Michael Adrian Ponsor (born 1946) is a Senior United States District Judge of the United States District Court for the District of Massachusetts. He serves in the court's western region, in the city of Springfield.

Education[edit]

Ponsor graduated from Harvard College with a Bachelor of Arts degree in 1969, and received a Rhodes Scholarship, studying at Pembroke College, Oxford, from which he obtained a Master of Arts degree in 1971. He graduated from Yale Law School with a Juris Doctor in 1975.

Career[edit]

Ponsor served as a law clerk to Judge Joseph L. Tauro of the United States District Court for the District of Massachusetts from 1975 to 1976. He was in private practice in Boston, Massachusetts from 1976 to 1978 and in Amherst, Massachusetts from 1978 to 1983. He was an adjunct professor at Yale Law School from 1989 to 1991 and Western New England University School of Law since 1988. He served as a United States Magistrate Judge of the United States District Court for the District of Massachusetts from 1984 to 1994.

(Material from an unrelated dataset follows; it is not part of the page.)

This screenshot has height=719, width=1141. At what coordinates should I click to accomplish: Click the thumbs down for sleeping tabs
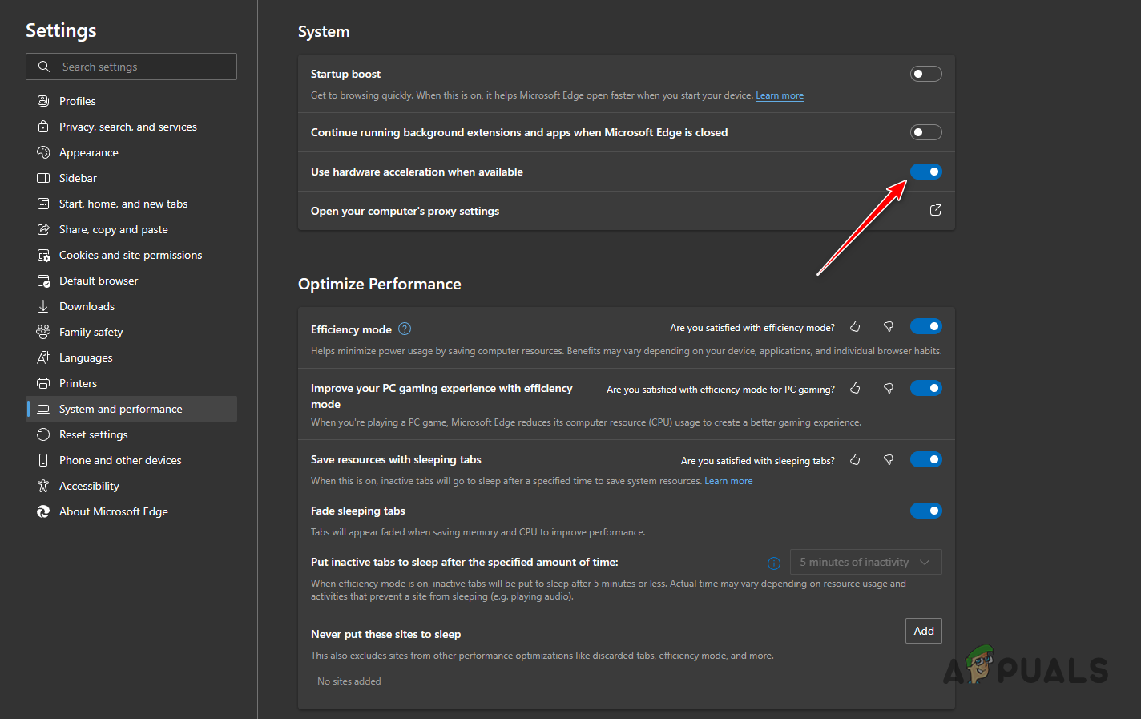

Federal judicial service[edit]

Ponsor was nominated to be a United States District Judge of the United States District Court for the District of Massachusetts by President Bill Clinton on November 19, 1993, to a seat vacated by Judge Frank H. Freedman. He was confirmed by the United States Senate on February 10, 1994, and received his commission on February 14, 1994. He assumed senior status on August 15, 2011.

Award[edit]

Judge Ponsor was named as the 2015 recipient of the Golden Pen Award from the Legal Writing Institute.[1]

The Hanging Judge[edit]

Ponsor's debut novel, The Hanging Judge, was released in December 2013 by Open Road Integrated Media. Based on his own experience presiding over a 2000 Massachusetts capital case, the first in the state in more than fifty years, this legal thriller offers an unprecedented inside view of a federal death penalty trial.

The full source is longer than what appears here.